Write out all of the lines below again, including the requests, and shift every coordinate in the answers up by 23. Leave the pictures out of your answer.
------
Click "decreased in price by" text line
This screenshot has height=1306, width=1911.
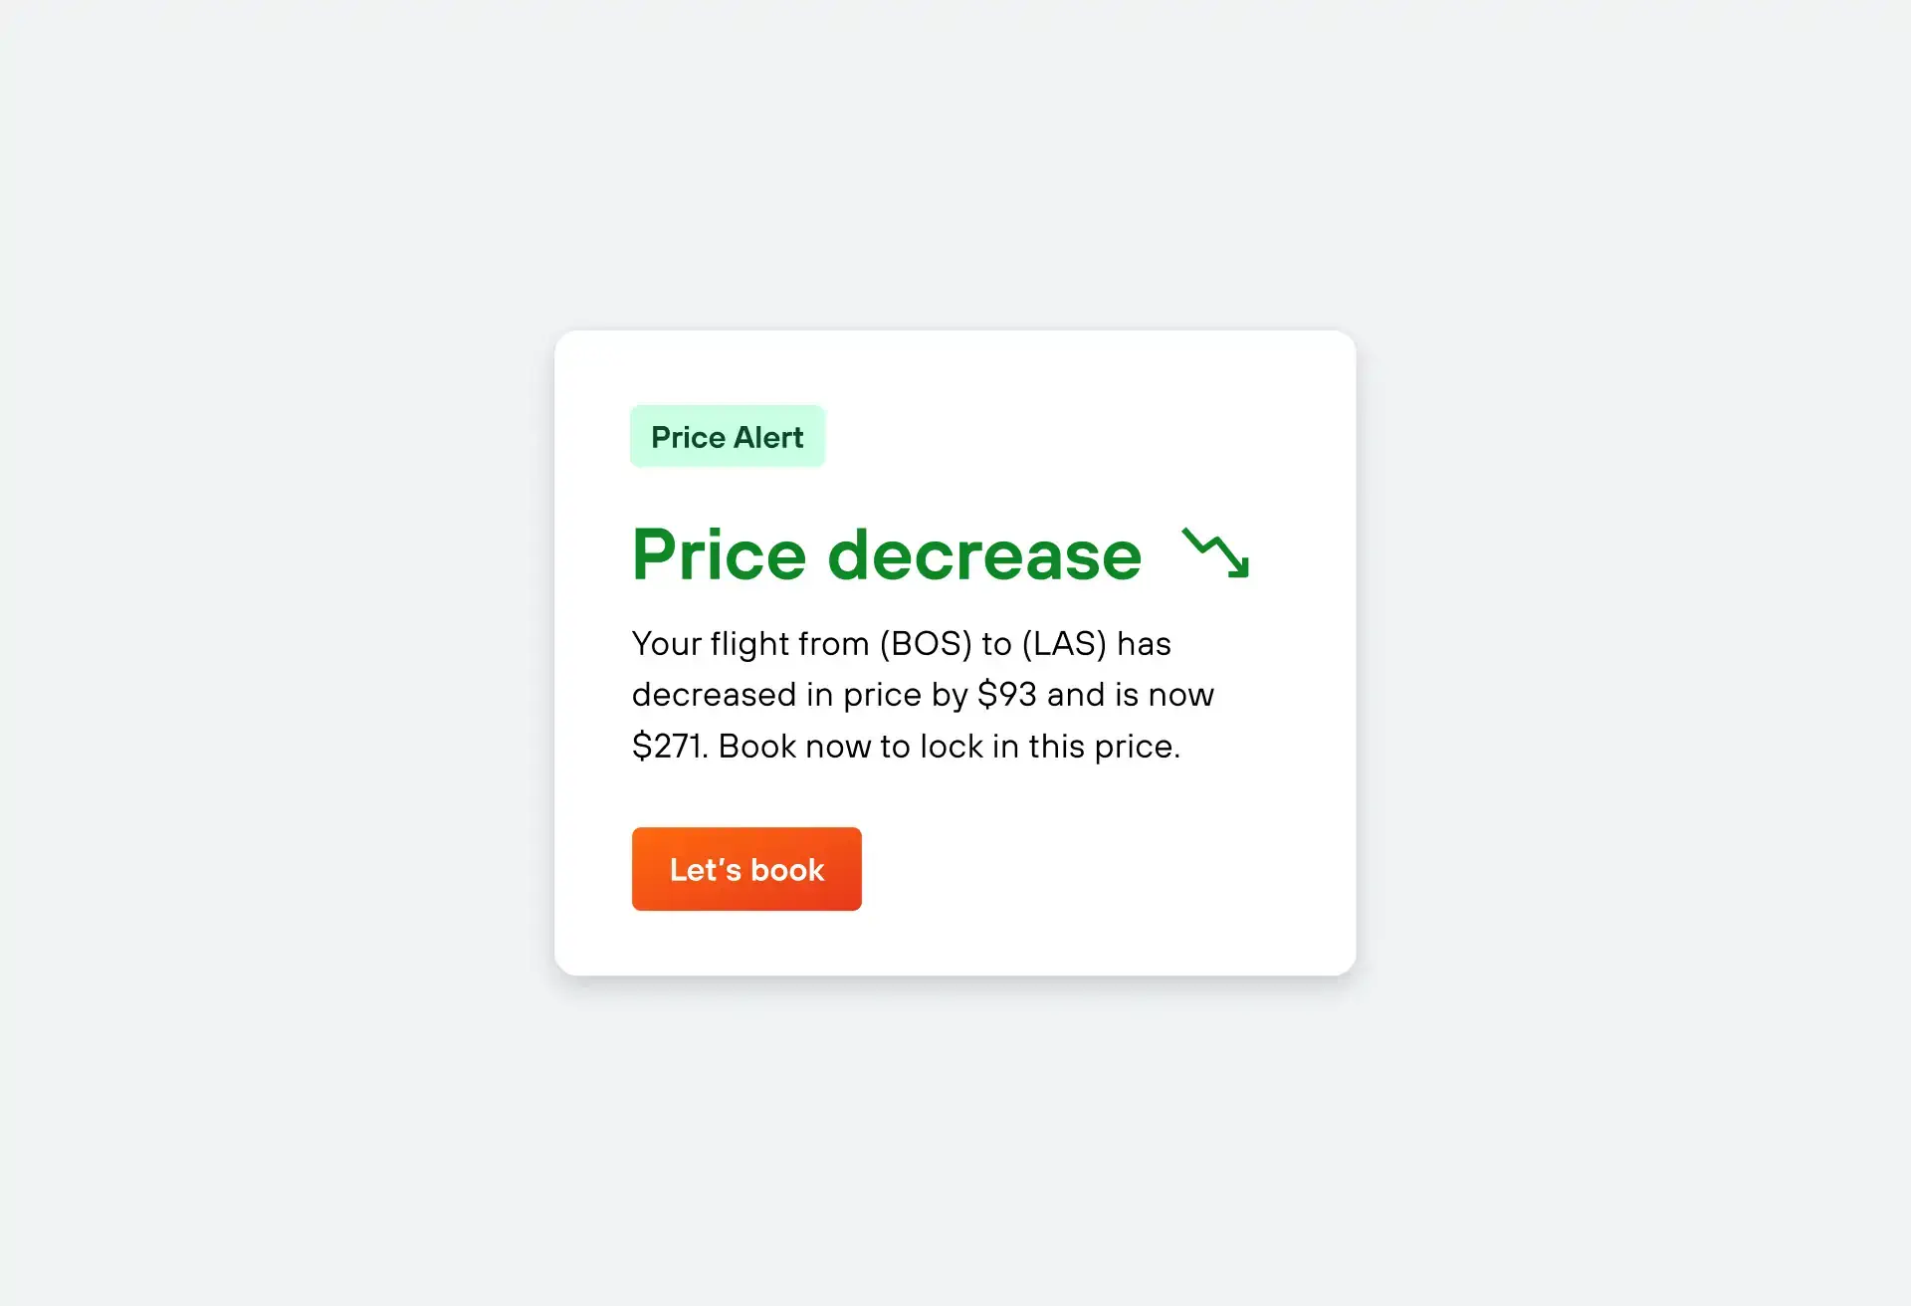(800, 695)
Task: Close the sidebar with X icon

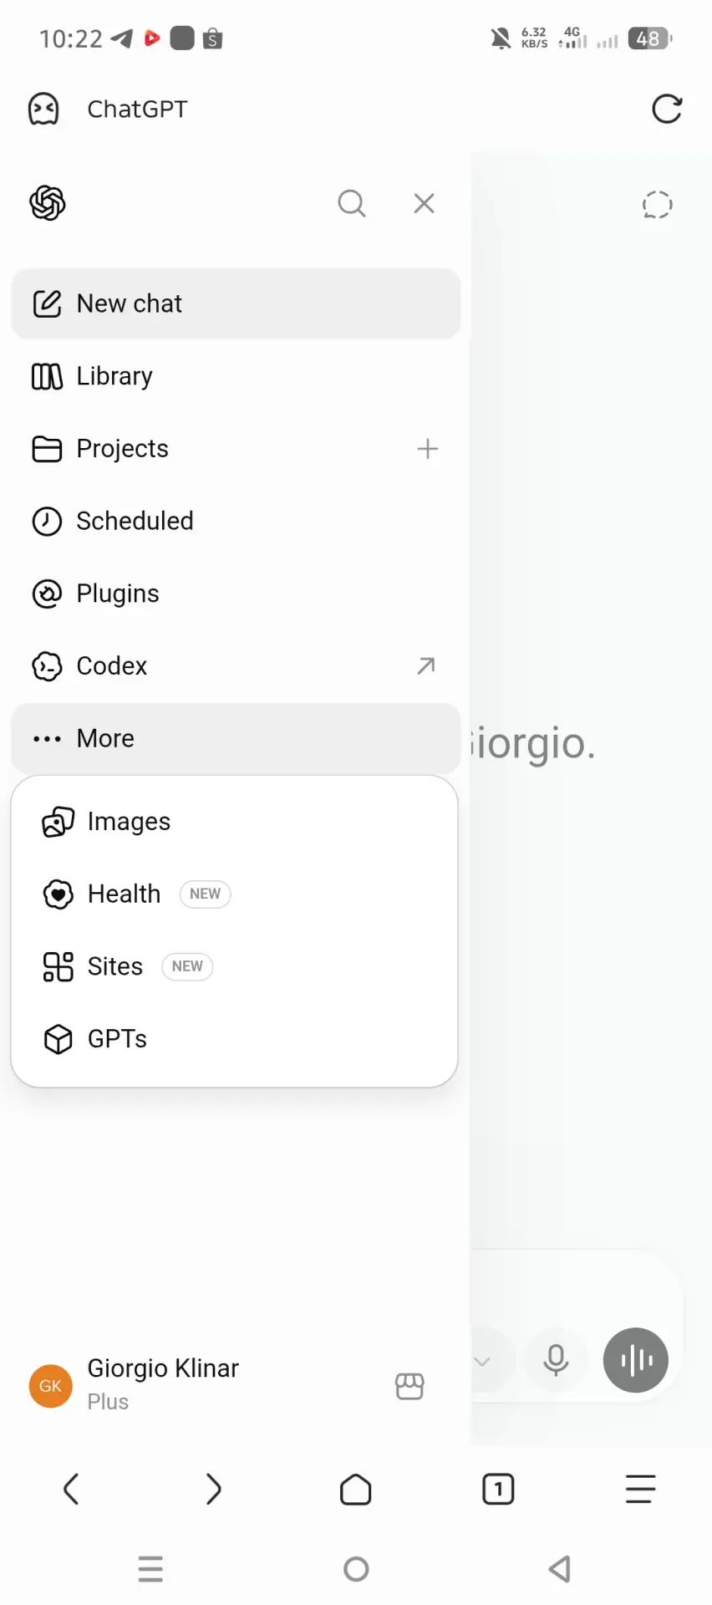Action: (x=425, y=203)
------
RESULT BELOW.
Click "decreased in price by" text line
This screenshot has height=1306, width=1911.
(823, 718)
Task: Close the sidebar with X icon

Action: (x=448, y=226)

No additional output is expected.